Air-Taxi Service Prepares for Takeoff

A South Florida company plans to launch an air-taxi service to fly customers on small jets between secondary cities in regional markets.

A South Florida company plans to launch an air-taxi service to fly customers on small jets between secondary cities in regional markets.

Piloting the Delray Beach-based DayJet is Edward Iacobucci, best known for cofounding and leading Fort Lauderdale software company Citrix Systems before abruptly quitting in 2000. He expects DayJet will begin flying by the summer of next year.

If the idea for a taxi service in the sky sounds familiar, it is. Three years ago, a Hollywood company unveiled plans for a nationwide service with 1,000 small jets made by the same manufacturer that will build DayJet's aircraft. But that business never got off the ground.

Iacobucci, 51, hatched the idea for DayJet around the same time and has spent the last three years ironing out the kinks associated with air travel to cities that lack major airports.

''DayJet is going to set the standard for a new class of transportation that will result in significant productivity and quality-of-life improvements for people living in secondary markets,'' Iacobucci said.

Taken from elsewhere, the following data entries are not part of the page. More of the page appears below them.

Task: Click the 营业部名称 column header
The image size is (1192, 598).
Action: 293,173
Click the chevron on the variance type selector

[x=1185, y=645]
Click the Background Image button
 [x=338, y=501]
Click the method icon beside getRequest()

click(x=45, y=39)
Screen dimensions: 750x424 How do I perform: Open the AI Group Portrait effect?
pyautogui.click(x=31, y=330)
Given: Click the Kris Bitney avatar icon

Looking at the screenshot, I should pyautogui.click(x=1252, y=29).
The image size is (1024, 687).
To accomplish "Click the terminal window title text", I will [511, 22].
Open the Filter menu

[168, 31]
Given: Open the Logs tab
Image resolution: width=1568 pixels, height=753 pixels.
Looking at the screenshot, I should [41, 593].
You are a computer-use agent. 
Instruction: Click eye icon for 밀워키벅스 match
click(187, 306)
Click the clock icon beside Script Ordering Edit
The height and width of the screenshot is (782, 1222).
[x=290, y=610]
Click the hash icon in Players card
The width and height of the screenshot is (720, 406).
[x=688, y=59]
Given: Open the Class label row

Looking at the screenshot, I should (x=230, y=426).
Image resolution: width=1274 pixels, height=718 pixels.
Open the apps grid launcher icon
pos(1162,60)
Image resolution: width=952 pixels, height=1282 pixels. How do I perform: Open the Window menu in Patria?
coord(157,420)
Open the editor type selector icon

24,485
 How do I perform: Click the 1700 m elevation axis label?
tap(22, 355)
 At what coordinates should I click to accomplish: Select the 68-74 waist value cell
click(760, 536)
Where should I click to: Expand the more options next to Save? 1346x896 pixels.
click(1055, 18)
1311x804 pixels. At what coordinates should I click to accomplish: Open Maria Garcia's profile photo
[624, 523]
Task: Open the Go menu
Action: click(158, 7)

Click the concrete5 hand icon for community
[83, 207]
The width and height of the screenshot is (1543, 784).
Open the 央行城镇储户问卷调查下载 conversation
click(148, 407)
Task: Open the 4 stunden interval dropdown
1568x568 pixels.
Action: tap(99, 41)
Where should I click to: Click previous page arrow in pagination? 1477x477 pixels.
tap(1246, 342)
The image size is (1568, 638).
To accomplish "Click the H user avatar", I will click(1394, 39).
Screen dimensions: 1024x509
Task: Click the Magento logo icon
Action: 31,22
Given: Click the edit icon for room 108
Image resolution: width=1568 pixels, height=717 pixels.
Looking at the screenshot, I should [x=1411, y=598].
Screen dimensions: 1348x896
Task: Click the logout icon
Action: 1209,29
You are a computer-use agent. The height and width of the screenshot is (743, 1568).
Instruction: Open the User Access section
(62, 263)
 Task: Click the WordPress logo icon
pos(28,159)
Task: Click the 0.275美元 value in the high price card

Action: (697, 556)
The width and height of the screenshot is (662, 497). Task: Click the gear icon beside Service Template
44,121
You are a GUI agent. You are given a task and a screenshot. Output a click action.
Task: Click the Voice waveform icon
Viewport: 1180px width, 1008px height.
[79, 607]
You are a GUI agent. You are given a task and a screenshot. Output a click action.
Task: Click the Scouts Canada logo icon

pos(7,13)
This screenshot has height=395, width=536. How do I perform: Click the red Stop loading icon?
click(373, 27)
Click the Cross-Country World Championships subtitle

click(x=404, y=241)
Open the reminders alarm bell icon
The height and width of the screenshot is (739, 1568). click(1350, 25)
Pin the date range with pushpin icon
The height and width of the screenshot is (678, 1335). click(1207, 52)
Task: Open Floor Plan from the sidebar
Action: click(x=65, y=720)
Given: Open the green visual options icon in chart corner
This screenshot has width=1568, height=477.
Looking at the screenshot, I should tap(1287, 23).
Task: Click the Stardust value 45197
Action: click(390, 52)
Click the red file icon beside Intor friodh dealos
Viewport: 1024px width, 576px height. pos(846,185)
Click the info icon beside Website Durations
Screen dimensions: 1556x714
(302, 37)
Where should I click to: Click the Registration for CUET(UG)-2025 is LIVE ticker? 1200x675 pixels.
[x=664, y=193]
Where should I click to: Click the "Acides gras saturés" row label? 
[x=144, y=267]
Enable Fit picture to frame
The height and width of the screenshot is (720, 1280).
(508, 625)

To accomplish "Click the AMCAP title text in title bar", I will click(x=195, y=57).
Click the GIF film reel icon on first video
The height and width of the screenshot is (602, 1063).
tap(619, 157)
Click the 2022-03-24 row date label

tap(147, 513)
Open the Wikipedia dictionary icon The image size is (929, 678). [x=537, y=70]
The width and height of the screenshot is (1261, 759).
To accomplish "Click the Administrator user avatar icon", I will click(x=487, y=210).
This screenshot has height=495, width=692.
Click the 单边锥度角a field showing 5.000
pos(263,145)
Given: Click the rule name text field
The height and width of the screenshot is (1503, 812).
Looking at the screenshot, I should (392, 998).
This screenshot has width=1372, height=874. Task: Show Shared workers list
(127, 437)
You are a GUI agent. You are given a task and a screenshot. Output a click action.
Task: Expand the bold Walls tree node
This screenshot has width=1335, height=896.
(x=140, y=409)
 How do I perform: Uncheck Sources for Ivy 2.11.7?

Options for people traveling between secondary cities are less than desirable, Iacobucci noted. Flying commercial often means catching a connecting flight and can be expensive. Charter flights are even more costly. And driving is time consuming.

While DayJet has yet to hammer out the costs to fly, it estimates it will charge anywhere from a 25 percent to 75 percent premium to a full-fare coach ticket. A customer with a flexible schedule would pay less than someone with a more rigid schedule.

DayJet's business model revolves around amassing a fleet of inexpensive jets and tapping technology to find the most cost-effective ways of flying passengers between cities, Iacobucci explained.

''The core decision that makes or breaks this business is how you schedule these airplanes,'' Iacobucci said. Charter services historically have manually matched passengers with flights, a method Iacobucci dismissed as impractical.

So Iacobucci hired a team of scientists, mathematicians, demographers, software engineers and flight-operation specialists to develop a model for defining regional travel behavior patterns. That model will allow DayJet to determine the best travel methods, he added.

''What Ed has done that appears to be unique is he's gone a lot further in addressing and resolving operating issues,'' said Gerald Bernstein, an aviation analyst with the Velocity Group in San Francisco who is familiar with DayJet's plans. ''As a result, he should be able to operate at a lower cost than if he were doing things manually'' or in comparison to what competitors are doing.

DayJet passengers won't have to catch a connecting flight, though one stop may be required on a flight leg.

''The key is not finding passengers that are traveling to your destination; it's other passengers heading in the same direction,'' said John W. Staten, DayJet's chief financial officer.

DayJet needs just 1.3 passengers per flight to break even, Iacobucci insisted.

Why so low?

DayJet will operate a fleet of Eclipse 500 aircraft, light-weight jets that will cost about $1.2 million each -- at least a quarter of the cost of the least expensive charter airplanes, he said. Each jet will seat three passengers and two pilots.

DayJet will have 300 aircraft and generate revenue topping $500 million in its first couple of years of operation, he said.

Manufacturer Eclipse Aviation of Albuquerque, N.M., is now testing the jet. It anticipates obtaining Federal Aviation Administration certification next March.

Dottie Hall, Eclipse's vice president of marketing, credited DayJet with validating the market for a ''per-seat, on-demand'' jet service.

''They are the first company that has truly understood and embraced how complex and ambitious this business is, and they have made the investment needed in order to take advantage of the opportunity,'' she said.